TASK DETAILS >>
The records underneath are to be printed in full and exactly, with no pictures carried over.

RECORDS SUPPLIED >>
»»
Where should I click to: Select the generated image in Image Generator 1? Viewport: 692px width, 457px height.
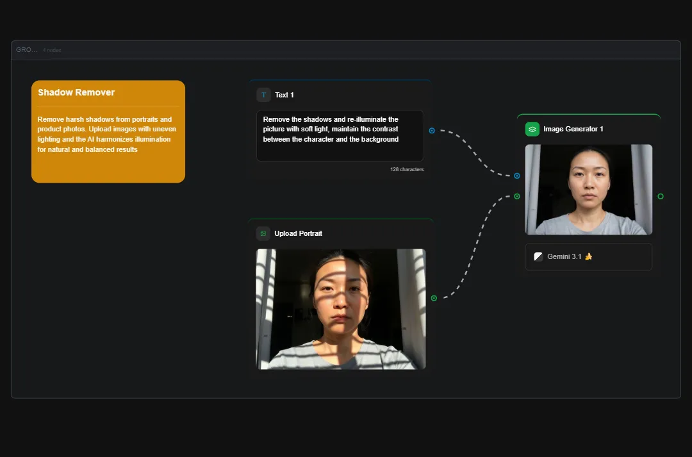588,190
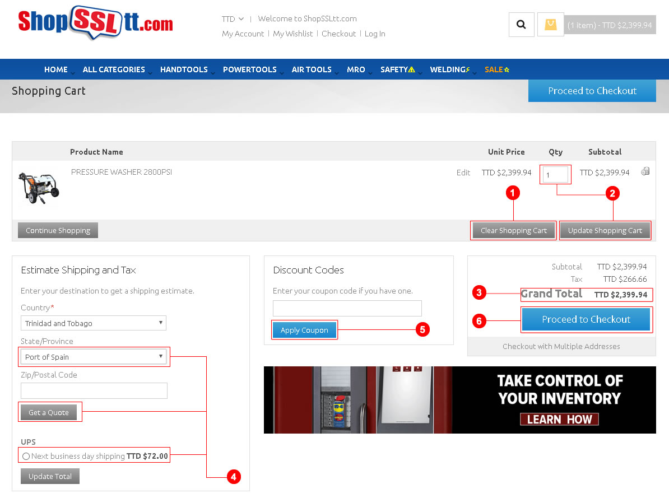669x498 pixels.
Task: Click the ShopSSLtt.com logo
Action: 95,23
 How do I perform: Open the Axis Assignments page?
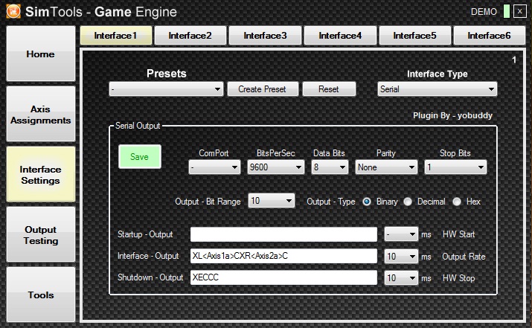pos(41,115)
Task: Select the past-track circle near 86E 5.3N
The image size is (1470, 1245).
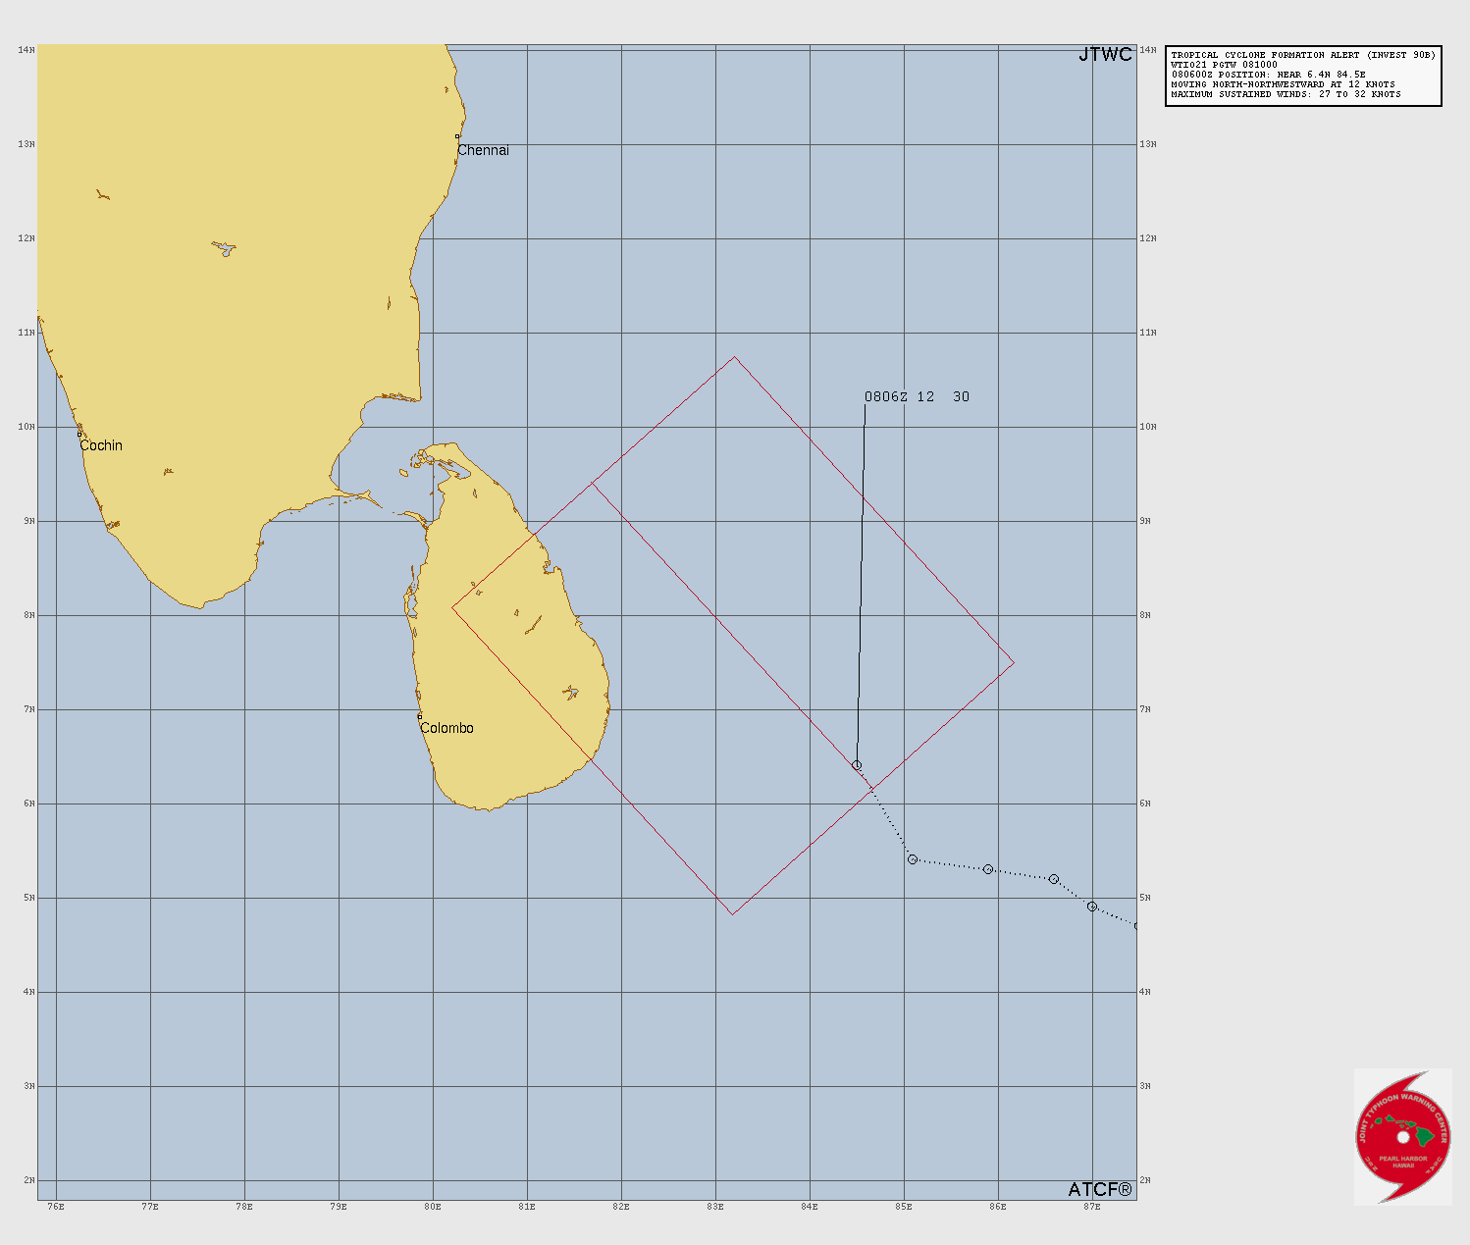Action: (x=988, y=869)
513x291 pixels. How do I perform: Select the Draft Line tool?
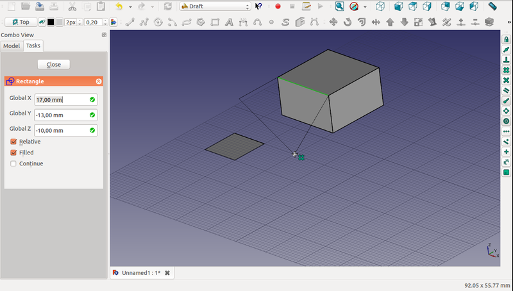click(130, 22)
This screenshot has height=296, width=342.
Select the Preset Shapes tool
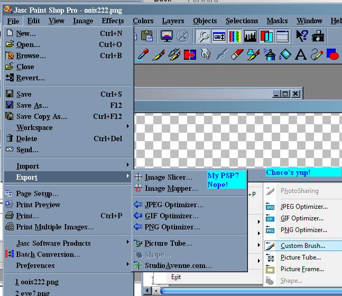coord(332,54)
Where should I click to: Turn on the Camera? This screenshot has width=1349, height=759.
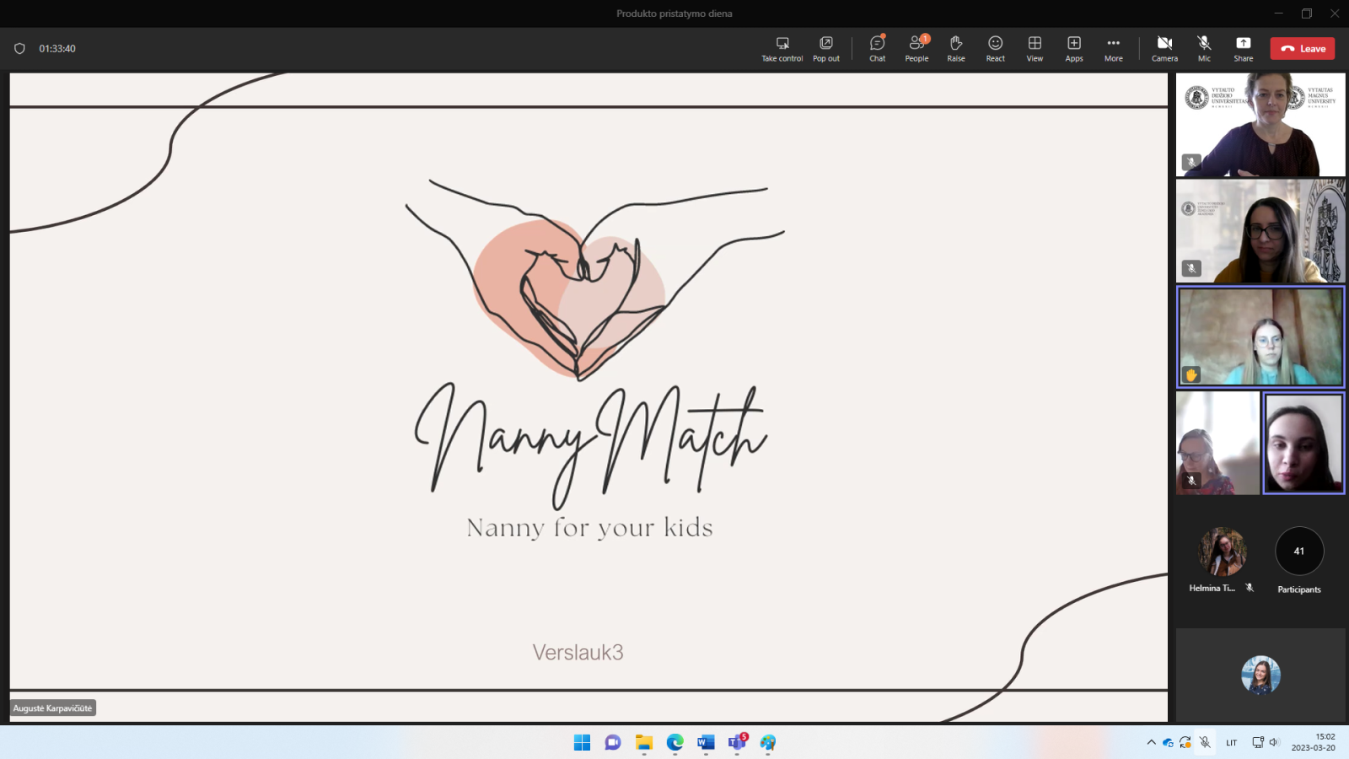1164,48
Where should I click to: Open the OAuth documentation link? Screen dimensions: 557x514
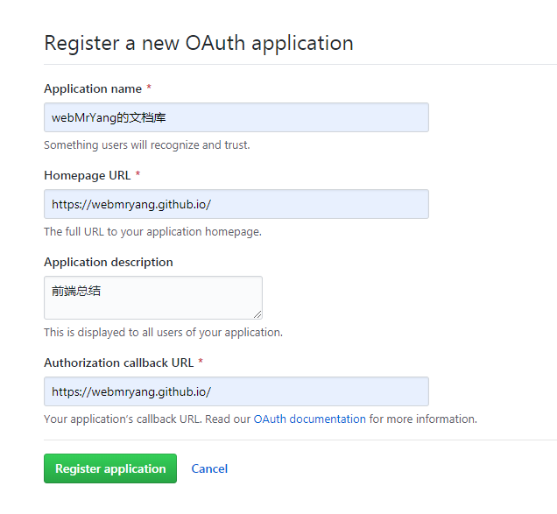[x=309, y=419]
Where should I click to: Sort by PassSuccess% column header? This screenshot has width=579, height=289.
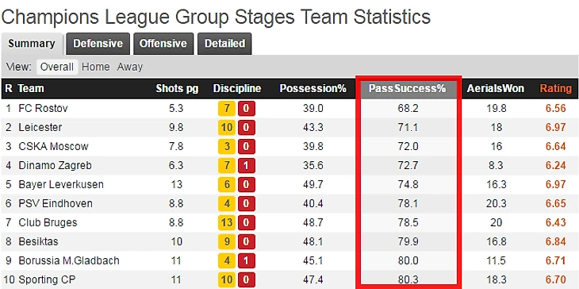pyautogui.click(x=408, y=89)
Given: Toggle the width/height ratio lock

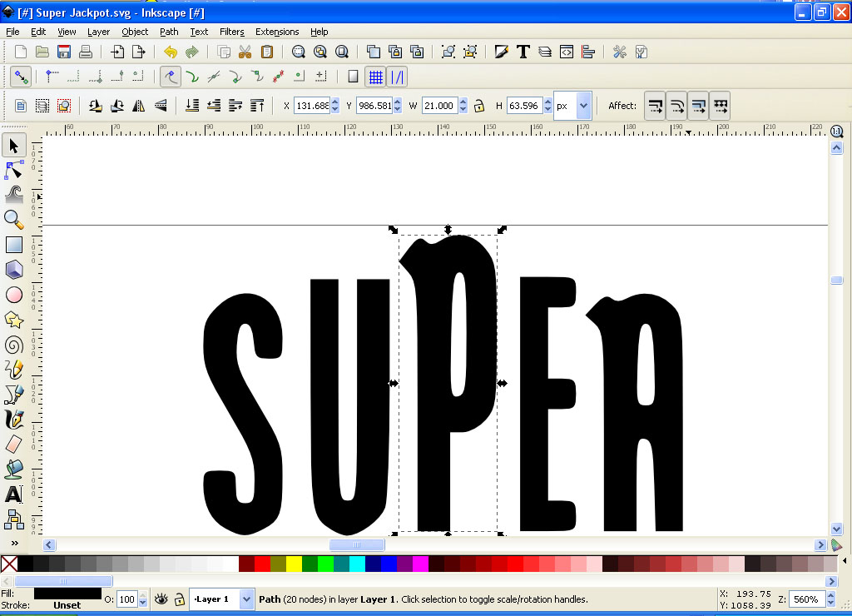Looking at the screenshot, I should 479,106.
««
EXPECTED ANSWER >>
Where should I click to: Select the generated image in Image Generator 1? Viewport: 692px width, 457px height.
588,190
669x498 pixels.
Task: Click the ShopSSLtt.com logo
Action: 95,23
 How do I perform: Open the Axis Assignments page?
pos(41,115)
Task: Select the past-track circle near 86E 5.3N
The image size is (1470, 1245).
Action: (x=988, y=869)
513x291 pixels. How do I perform: Select the Draft Line tool?
click(130, 22)
This screenshot has height=296, width=342.
Select the Preset Shapes tool
coord(332,54)
Where should I click to: Turn on the Camera? This screenshot has width=1349, height=759.
1164,48
Where should I click to: Open the OAuth documentation link? Screen dimensions: 557x514
[x=309, y=419]
Where should I click to: Sort by PassSuccess% column header? This screenshot has width=579, height=289.
pyautogui.click(x=408, y=89)
Given: Toggle the width/height ratio lock

Looking at the screenshot, I should 479,106.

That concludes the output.